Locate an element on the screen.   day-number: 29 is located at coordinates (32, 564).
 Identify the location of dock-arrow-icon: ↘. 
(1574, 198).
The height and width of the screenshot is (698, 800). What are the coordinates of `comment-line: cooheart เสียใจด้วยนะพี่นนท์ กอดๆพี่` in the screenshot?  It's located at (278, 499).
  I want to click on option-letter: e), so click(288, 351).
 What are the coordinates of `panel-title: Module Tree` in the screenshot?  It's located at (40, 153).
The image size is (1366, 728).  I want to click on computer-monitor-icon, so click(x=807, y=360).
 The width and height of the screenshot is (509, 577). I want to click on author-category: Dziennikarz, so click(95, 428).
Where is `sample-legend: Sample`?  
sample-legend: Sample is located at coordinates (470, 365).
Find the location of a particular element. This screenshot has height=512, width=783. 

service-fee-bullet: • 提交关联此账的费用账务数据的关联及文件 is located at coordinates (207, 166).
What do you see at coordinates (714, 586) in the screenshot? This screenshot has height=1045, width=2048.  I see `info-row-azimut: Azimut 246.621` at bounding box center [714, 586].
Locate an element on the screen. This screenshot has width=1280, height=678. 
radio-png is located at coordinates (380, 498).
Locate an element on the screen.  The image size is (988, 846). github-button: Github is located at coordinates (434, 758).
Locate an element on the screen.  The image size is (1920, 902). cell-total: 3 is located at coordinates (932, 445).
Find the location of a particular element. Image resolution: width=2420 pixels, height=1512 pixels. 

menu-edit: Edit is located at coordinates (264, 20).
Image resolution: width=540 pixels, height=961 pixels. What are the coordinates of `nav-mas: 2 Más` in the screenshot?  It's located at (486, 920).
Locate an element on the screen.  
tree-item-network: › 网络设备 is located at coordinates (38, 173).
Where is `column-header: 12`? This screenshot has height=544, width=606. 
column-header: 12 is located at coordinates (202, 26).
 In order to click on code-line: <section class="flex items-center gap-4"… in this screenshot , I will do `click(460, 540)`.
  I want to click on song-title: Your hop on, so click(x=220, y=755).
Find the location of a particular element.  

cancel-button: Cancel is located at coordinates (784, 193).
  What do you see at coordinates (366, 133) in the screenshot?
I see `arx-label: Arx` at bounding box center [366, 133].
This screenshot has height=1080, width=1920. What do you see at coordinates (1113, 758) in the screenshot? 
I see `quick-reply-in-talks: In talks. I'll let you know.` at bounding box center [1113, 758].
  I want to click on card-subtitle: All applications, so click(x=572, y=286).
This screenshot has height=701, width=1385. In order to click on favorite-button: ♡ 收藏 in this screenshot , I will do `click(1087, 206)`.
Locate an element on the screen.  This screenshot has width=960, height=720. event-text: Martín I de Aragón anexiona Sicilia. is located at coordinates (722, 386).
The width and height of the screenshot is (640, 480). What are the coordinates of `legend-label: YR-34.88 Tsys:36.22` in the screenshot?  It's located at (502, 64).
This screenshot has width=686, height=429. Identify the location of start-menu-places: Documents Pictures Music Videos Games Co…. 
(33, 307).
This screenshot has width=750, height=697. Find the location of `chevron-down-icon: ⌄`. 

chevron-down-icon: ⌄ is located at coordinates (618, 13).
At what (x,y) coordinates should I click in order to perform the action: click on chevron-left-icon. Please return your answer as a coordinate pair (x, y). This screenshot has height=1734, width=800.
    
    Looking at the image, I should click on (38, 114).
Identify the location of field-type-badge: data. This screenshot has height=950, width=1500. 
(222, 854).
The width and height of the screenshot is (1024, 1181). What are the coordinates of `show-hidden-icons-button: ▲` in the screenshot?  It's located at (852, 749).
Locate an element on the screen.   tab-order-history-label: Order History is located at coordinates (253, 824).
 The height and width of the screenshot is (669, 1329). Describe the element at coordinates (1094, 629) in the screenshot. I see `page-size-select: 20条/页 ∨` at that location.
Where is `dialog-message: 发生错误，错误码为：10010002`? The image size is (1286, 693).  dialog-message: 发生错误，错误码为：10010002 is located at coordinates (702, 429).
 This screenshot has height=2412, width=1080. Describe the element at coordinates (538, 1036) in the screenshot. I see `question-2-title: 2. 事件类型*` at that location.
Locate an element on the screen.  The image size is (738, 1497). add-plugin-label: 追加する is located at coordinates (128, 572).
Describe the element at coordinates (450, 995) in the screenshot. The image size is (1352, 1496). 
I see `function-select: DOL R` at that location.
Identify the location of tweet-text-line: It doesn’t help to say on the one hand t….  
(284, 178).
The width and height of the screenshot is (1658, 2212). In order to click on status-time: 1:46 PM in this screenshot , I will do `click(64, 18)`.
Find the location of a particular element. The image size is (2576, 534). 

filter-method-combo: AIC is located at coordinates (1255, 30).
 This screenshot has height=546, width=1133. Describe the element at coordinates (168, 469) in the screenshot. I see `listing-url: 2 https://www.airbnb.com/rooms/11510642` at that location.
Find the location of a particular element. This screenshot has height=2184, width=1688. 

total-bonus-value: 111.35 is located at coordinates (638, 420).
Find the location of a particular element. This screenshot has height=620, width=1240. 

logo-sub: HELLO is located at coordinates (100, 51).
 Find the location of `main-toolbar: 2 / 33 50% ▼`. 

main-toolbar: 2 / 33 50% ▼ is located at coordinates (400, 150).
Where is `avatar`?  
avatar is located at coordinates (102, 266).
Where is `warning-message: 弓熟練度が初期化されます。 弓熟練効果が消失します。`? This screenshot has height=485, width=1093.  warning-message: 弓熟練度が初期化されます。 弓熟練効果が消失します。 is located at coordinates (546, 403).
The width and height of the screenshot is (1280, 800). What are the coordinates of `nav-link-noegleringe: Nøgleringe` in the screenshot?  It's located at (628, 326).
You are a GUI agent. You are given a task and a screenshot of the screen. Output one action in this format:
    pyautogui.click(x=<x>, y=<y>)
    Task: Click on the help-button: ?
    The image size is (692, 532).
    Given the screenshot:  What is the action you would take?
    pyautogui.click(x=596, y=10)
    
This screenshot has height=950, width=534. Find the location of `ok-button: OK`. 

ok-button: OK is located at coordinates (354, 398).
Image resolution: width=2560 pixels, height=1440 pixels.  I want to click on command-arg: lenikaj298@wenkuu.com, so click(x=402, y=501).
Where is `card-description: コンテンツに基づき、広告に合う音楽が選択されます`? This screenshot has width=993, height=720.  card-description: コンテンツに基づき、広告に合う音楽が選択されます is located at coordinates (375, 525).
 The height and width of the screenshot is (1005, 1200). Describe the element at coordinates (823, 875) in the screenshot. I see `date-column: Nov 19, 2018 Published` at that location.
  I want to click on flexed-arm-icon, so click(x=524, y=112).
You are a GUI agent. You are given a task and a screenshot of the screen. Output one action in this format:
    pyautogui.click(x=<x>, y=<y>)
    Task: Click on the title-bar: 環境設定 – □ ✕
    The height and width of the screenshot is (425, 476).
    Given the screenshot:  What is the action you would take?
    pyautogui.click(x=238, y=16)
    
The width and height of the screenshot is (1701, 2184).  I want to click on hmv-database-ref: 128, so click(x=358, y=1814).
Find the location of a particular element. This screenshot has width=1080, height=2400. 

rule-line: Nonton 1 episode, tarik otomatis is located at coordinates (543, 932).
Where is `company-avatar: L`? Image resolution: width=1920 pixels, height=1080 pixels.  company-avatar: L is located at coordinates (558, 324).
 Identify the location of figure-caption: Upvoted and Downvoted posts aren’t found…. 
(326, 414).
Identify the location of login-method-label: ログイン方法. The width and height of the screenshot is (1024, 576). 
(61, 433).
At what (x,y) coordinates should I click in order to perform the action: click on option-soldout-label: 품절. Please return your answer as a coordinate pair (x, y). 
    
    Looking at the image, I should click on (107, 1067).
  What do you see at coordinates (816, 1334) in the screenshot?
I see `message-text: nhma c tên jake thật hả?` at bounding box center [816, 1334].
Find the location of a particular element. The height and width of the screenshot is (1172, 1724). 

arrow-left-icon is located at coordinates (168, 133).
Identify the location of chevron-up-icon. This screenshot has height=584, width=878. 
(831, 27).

*Instructions for the task*:
Reproduce the records verbatim, from the line containing "The width and height of the screenshot is (1280, 800)." up to and including the line containing "The height and width of the screenshot is (1005, 1200).".

*Expected answer*:
The width and height of the screenshot is (1280, 800). What are the coordinates of `nav-link-noegleringe: Nøgleringe` in the screenshot?  It's located at (628, 326).
You are a GUI agent. You are given a task and a screenshot of the screen. Output one action in this format:
    pyautogui.click(x=<x>, y=<y>)
    Task: Click on the help-button: ?
    The image size is (692, 532).
    Given the screenshot:  What is the action you would take?
    pyautogui.click(x=596, y=10)
    
This screenshot has height=950, width=534. Find the location of `ok-button: OK`. 

ok-button: OK is located at coordinates (354, 398).
Image resolution: width=2560 pixels, height=1440 pixels.  I want to click on command-arg: lenikaj298@wenkuu.com, so click(x=402, y=501).
Where is `card-description: コンテンツに基づき、広告に合う音楽が選択されます`? This screenshot has width=993, height=720.  card-description: コンテンツに基づき、広告に合う音楽が選択されます is located at coordinates (375, 525).
 The height and width of the screenshot is (1005, 1200). Describe the element at coordinates (823, 875) in the screenshot. I see `date-column: Nov 19, 2018 Published` at that location.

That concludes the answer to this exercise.